## [Available data]

________________________________________

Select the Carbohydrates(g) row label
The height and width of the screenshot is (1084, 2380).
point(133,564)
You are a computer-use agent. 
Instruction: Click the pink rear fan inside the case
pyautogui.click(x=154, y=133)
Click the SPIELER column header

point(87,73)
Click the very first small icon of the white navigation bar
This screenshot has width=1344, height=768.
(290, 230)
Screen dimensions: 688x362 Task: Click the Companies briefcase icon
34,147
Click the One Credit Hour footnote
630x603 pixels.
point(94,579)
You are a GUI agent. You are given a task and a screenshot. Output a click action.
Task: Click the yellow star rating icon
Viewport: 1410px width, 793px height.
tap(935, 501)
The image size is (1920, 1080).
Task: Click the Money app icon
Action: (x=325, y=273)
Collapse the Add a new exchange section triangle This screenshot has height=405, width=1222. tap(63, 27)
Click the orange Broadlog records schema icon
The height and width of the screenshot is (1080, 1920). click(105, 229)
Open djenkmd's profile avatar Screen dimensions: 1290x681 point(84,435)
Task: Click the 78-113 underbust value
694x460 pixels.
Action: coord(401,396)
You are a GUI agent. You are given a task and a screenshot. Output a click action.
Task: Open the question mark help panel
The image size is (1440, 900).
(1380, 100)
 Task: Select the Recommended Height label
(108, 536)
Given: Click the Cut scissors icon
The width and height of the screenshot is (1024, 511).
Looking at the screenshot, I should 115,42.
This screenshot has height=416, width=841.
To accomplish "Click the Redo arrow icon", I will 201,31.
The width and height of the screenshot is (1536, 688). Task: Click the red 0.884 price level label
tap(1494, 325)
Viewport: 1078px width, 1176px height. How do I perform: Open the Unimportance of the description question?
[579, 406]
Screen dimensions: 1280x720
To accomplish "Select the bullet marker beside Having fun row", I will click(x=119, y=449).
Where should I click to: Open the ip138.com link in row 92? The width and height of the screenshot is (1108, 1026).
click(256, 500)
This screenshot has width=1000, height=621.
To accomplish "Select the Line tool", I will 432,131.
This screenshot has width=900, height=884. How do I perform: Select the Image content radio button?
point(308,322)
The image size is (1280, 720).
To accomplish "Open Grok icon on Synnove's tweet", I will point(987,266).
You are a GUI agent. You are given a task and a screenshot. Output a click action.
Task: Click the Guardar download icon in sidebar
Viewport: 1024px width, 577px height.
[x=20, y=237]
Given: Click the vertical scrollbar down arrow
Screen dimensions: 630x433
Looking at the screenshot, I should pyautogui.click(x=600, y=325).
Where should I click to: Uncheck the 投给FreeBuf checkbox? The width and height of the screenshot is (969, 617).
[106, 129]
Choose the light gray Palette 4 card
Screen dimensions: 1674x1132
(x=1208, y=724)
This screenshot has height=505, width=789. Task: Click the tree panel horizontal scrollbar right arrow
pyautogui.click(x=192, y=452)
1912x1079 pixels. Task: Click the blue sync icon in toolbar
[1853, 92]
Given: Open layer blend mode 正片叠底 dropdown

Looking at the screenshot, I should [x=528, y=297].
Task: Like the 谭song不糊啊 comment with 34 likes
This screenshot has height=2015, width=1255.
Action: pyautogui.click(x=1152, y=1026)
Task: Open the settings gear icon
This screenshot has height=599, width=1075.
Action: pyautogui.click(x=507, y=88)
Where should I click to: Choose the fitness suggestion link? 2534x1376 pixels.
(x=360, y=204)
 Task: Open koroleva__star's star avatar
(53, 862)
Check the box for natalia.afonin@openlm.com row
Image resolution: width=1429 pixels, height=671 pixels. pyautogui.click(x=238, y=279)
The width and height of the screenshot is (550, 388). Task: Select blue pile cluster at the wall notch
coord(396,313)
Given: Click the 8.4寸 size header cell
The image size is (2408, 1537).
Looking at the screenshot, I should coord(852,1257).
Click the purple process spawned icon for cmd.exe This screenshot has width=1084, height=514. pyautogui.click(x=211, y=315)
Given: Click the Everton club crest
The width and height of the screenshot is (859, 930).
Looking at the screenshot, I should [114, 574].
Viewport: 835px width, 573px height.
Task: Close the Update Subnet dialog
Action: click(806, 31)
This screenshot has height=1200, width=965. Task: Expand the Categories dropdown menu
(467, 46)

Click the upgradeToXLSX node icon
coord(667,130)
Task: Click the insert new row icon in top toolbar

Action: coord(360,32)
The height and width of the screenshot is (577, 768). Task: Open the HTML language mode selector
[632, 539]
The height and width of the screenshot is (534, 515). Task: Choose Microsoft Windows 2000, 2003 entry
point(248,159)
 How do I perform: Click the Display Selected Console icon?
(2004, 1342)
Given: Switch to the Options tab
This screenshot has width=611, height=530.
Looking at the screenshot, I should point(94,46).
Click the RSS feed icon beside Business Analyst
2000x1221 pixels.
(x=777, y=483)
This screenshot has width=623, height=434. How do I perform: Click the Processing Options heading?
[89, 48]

________________________________________

## [Request]
Please retype every one of the records above line for line, with no changes.

## [Written answer]
Select the Carbohydrates(g) row label
The height and width of the screenshot is (1084, 2380).
point(133,564)
You are a computer-use agent. 
Instruction: Click the pink rear fan inside the case
pyautogui.click(x=154, y=133)
Click the SPIELER column header

point(87,73)
Click the very first small icon of the white navigation bar
This screenshot has width=1344, height=768.
(290, 230)
Screen dimensions: 688x362 Task: Click the Companies briefcase icon
34,147
Click the One Credit Hour footnote
630x603 pixels.
point(94,579)
You are a GUI agent. You are given a task and a screenshot. Output a click action.
Task: Click the yellow star rating icon
Viewport: 1410px width, 793px height.
tap(935, 501)
The image size is (1920, 1080).
Task: Click the Money app icon
Action: (x=325, y=273)
Collapse the Add a new exchange section triangle This screenshot has height=405, width=1222. tap(63, 27)
Click the orange Broadlog records schema icon
The height and width of the screenshot is (1080, 1920). click(105, 229)
Open djenkmd's profile avatar Screen dimensions: 1290x681 point(84,435)
Task: Click the 78-113 underbust value
694x460 pixels.
Action: coord(401,396)
You are a GUI agent. You are given a task and a screenshot. Output a click action.
Task: Open the question mark help panel
The image size is (1440, 900).
(1380, 100)
 Task: Select the Recommended Height label
(108, 536)
Given: Click the Cut scissors icon
The width and height of the screenshot is (1024, 511).
Looking at the screenshot, I should 115,42.
This screenshot has height=416, width=841.
To accomplish "Click the Redo arrow icon", I will 201,31.
The width and height of the screenshot is (1536, 688). Task: Click the red 0.884 price level label
tap(1494, 325)
Viewport: 1078px width, 1176px height. How do I perform: Open the Unimportance of the description question?
[579, 406]
Screen dimensions: 1280x720
To accomplish "Select the bullet marker beside Having fun row", I will click(x=119, y=449).
Where should I click to: Open the ip138.com link in row 92? The width and height of the screenshot is (1108, 1026).
click(256, 500)
This screenshot has width=1000, height=621.
To accomplish "Select the Line tool", I will 432,131.
This screenshot has width=900, height=884. How do I perform: Select the Image content radio button?
point(308,322)
The image size is (1280, 720).
To accomplish "Open Grok icon on Synnove's tweet", I will point(987,266).
You are a GUI agent. You are given a task and a screenshot. Output a click action.
Task: Click the Guardar download icon in sidebar
Viewport: 1024px width, 577px height.
[x=20, y=237]
Given: Click the vertical scrollbar down arrow
Screen dimensions: 630x433
Looking at the screenshot, I should pyautogui.click(x=600, y=325).
Where should I click to: Uncheck the 投给FreeBuf checkbox? The width and height of the screenshot is (969, 617).
[106, 129]
Choose the light gray Palette 4 card
Screen dimensions: 1674x1132
(x=1208, y=724)
This screenshot has height=505, width=789. Task: Click the tree panel horizontal scrollbar right arrow
pyautogui.click(x=192, y=452)
1912x1079 pixels. Task: Click the blue sync icon in toolbar
[1853, 92]
Given: Open layer blend mode 正片叠底 dropdown

Looking at the screenshot, I should [x=528, y=297].
Task: Like the 谭song不糊啊 comment with 34 likes
This screenshot has height=2015, width=1255.
Action: pyautogui.click(x=1152, y=1026)
Task: Open the settings gear icon
This screenshot has height=599, width=1075.
Action: pyautogui.click(x=507, y=88)
Where should I click to: Choose the fitness suggestion link? 2534x1376 pixels.
(x=360, y=204)
 Task: Open koroleva__star's star avatar
(53, 862)
Check the box for natalia.afonin@openlm.com row
Image resolution: width=1429 pixels, height=671 pixels. pyautogui.click(x=238, y=279)
The width and height of the screenshot is (550, 388). Task: Select blue pile cluster at the wall notch
coord(396,313)
Given: Click the 8.4寸 size header cell
The image size is (2408, 1537).
Looking at the screenshot, I should coord(852,1257).
Click the purple process spawned icon for cmd.exe This screenshot has width=1084, height=514. pyautogui.click(x=211, y=315)
Given: Click the Everton club crest
The width and height of the screenshot is (859, 930).
Looking at the screenshot, I should [114, 574].
Viewport: 835px width, 573px height.
Task: Close the Update Subnet dialog
Action: click(806, 31)
This screenshot has height=1200, width=965. Task: Expand the Categories dropdown menu
(467, 46)

Click the upgradeToXLSX node icon
coord(667,130)
Task: Click the insert new row icon in top toolbar

Action: coord(360,32)
The height and width of the screenshot is (577, 768). Task: Open the HTML language mode selector
[632, 539]
The height and width of the screenshot is (534, 515). Task: Choose Microsoft Windows 2000, 2003 entry
point(248,159)
 How do I perform: Click the Display Selected Console icon?
(2004, 1342)
Given: Switch to the Options tab
This screenshot has width=611, height=530.
Looking at the screenshot, I should point(94,46).
Click the RSS feed icon beside Business Analyst
2000x1221 pixels.
(x=777, y=483)
This screenshot has width=623, height=434. How do I perform: Click the Processing Options heading?
[89, 48]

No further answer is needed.